_Exercise requirements_
With both ends included, transcribe exactly the records below from their first line to the line that contains "Screen dimensions: 865x701".

_Provided data_
((

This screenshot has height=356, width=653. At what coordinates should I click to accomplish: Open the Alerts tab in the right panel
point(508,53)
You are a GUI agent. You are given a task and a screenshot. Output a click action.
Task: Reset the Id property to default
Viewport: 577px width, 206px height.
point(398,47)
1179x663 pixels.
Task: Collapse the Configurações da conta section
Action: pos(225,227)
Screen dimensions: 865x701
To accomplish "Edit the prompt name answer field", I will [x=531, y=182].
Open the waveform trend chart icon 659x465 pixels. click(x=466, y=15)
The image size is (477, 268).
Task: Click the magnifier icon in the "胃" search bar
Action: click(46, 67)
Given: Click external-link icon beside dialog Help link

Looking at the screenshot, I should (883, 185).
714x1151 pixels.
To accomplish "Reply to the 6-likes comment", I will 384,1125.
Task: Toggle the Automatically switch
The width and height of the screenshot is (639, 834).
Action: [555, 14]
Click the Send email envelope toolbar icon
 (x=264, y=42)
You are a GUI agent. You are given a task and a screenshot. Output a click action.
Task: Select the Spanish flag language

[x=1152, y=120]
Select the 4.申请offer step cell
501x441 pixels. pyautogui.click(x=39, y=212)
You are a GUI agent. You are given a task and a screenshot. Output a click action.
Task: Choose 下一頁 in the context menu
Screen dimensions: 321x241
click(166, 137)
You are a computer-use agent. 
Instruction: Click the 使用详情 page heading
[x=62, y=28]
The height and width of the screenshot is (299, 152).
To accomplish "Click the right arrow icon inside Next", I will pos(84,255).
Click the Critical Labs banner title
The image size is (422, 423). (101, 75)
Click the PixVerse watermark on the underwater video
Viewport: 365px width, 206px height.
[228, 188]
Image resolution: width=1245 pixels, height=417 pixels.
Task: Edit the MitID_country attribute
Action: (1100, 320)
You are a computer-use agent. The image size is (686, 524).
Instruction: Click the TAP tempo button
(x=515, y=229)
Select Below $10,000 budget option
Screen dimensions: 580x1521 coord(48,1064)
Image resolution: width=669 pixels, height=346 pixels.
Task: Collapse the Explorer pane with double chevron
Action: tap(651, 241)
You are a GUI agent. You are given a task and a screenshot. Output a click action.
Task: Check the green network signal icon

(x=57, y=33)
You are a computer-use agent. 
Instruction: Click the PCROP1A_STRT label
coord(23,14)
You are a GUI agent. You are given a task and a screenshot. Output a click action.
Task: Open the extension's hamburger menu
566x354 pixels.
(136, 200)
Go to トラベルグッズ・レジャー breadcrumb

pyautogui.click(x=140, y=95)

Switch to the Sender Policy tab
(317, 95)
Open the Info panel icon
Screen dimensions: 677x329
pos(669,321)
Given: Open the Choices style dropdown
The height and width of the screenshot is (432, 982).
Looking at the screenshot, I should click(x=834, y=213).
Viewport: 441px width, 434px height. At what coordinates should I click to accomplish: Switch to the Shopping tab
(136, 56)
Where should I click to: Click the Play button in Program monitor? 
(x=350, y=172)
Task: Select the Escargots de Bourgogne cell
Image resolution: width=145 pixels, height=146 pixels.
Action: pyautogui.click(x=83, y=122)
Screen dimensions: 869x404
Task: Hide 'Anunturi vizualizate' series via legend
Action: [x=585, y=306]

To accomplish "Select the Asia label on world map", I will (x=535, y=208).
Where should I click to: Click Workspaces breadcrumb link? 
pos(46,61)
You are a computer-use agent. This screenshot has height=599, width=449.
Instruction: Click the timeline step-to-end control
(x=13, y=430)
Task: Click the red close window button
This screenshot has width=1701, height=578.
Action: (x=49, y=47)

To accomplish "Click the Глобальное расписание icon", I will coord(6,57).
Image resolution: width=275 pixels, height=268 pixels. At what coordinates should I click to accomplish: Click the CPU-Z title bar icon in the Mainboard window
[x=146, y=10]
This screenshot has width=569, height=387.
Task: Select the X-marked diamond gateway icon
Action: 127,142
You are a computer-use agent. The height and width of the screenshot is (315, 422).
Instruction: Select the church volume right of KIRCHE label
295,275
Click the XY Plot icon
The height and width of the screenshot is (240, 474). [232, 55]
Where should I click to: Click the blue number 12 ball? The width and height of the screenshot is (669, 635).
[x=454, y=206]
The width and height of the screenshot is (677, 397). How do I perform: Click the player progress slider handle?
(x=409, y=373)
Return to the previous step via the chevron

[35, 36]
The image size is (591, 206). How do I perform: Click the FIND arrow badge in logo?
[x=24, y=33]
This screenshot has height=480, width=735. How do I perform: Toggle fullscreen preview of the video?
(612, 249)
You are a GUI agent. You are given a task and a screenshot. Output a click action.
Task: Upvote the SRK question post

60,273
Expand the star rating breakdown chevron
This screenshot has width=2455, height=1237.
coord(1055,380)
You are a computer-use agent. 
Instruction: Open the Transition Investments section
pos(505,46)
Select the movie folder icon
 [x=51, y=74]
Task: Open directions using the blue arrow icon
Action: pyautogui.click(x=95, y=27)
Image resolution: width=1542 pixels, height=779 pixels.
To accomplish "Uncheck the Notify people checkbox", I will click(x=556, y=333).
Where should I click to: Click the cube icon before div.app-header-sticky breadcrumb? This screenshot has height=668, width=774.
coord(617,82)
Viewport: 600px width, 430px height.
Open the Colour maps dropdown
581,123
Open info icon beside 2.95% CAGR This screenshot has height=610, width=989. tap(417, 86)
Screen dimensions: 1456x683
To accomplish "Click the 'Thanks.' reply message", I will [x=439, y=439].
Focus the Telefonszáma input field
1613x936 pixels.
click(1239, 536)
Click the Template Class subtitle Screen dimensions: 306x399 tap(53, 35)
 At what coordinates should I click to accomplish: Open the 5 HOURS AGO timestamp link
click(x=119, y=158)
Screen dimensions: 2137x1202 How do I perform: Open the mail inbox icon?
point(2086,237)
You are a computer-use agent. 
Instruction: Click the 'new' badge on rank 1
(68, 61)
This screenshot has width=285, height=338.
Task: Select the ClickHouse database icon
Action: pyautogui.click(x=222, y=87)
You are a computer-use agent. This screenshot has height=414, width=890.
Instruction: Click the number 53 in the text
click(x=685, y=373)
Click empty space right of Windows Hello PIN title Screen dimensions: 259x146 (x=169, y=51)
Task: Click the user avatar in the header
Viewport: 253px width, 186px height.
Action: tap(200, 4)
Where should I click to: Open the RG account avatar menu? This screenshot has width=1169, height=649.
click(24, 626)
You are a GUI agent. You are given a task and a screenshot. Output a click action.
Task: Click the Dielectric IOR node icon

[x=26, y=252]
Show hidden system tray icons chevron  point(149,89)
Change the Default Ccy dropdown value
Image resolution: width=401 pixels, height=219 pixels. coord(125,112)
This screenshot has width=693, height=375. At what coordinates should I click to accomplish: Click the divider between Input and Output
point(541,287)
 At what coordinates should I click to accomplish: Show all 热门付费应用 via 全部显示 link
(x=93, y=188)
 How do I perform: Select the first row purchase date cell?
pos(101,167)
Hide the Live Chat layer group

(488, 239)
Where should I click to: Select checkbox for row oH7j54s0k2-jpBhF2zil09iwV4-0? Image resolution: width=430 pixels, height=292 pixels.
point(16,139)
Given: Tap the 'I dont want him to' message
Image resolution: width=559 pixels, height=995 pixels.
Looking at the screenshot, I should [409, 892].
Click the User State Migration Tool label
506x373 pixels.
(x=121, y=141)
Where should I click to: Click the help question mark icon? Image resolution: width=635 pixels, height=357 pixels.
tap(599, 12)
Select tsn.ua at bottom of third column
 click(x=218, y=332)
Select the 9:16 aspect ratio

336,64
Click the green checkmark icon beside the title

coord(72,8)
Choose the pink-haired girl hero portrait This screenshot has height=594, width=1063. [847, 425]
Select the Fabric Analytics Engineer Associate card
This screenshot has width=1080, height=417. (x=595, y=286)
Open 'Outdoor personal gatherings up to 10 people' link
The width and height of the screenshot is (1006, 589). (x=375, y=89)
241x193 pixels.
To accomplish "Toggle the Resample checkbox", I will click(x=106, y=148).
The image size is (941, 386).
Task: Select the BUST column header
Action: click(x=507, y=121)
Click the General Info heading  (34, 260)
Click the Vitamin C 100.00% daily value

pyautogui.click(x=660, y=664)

))

_Expected answer_
This screenshot has height=356, width=653. At what coordinates should I click to accomplish: Open the Alerts tab in the right panel
point(508,53)
You are a GUI agent. You are given a task and a screenshot. Output a click action.
Task: Reset the Id property to default
Viewport: 577px width, 206px height.
point(398,47)
1179x663 pixels.
Task: Collapse the Configurações da conta section
Action: pos(225,227)
Screen dimensions: 865x701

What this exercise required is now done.